Doug Rawlings

Personal information
- Full name: Douglas Rawlings
- Born: 12 March 1964 (age 61)

Playing information
- Position: Five-eighth, Fullback
Club
| Years | Team | Pld | T | G | FG | P |
| 1986–92 | Western Suburbs | 57 | 7 | 6 | 0 | 40 |
- Source: As of 28 December 2022

= Doug Rawlings =

Australian rugby league footballer

Doug Rawlings is an Australian former professional rugby league footballer who played in the 1980s and 1990s.
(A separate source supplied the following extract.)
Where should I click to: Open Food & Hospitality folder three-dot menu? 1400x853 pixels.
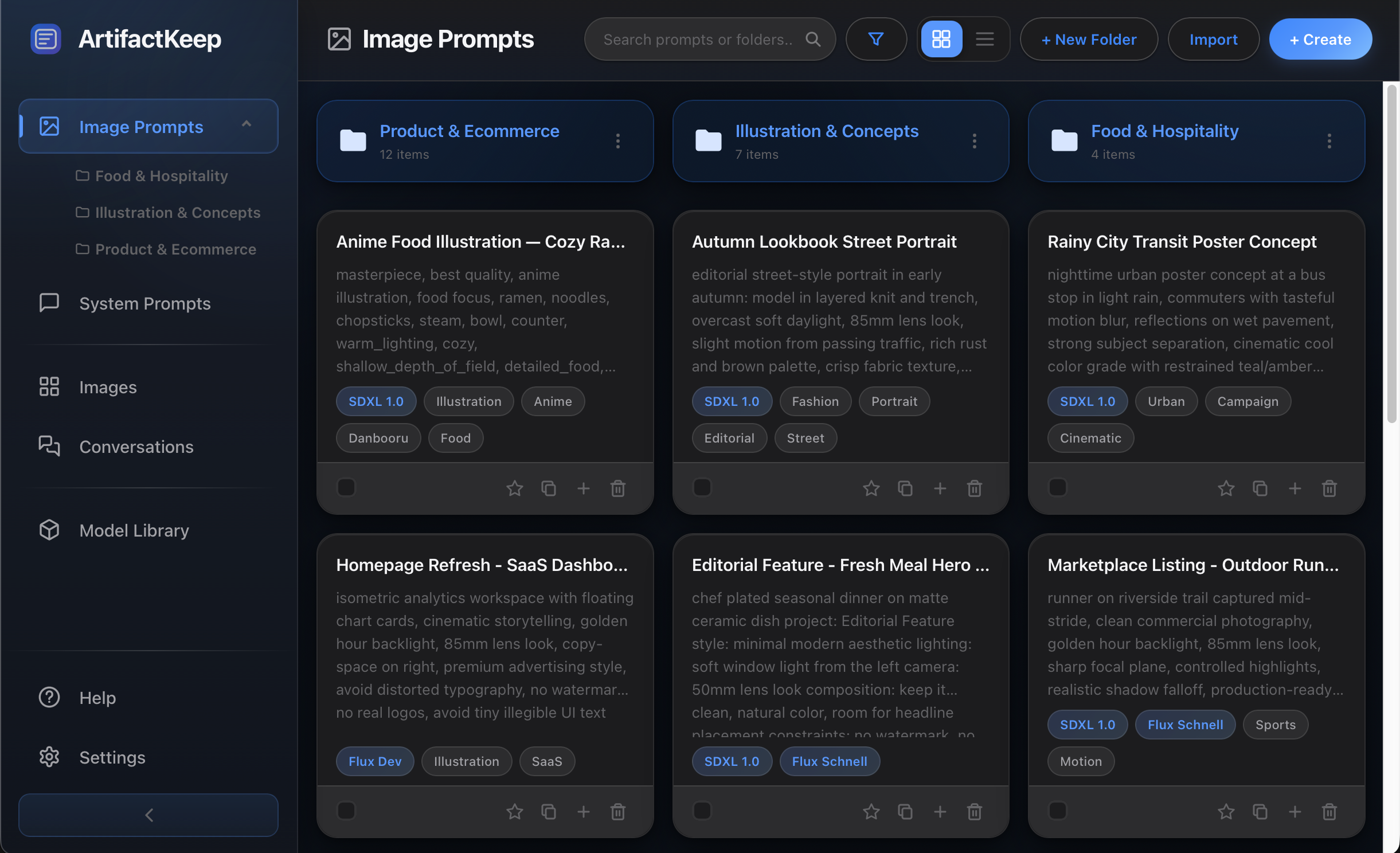pyautogui.click(x=1329, y=141)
He played for Western Suburbs in the NSWRL competition.

==Playing career==
Rawlings was an Oberon Tigers junior in group 10 who represented Western Division and Country Under 18s. He was awarded player of the series in the National Country Rugby League Championships in 1982. He was graded with Eastern Suburbs in 1984 but injured his knee and remained in Oberon playing out the 1985 season. In 1986, Rawlings signed for Western Suburbs and in 1987 was awarded with Wests rookie of the year. After seven years with Western Suburbs, Rawlings went on to captain-coach Harden Murrumburrah in Group 9 and captained Riverina in the Country Championships.

==Coaching career==
In 1996 and 1997, Rawlings was an assistant coach at the Perth based Western Reds.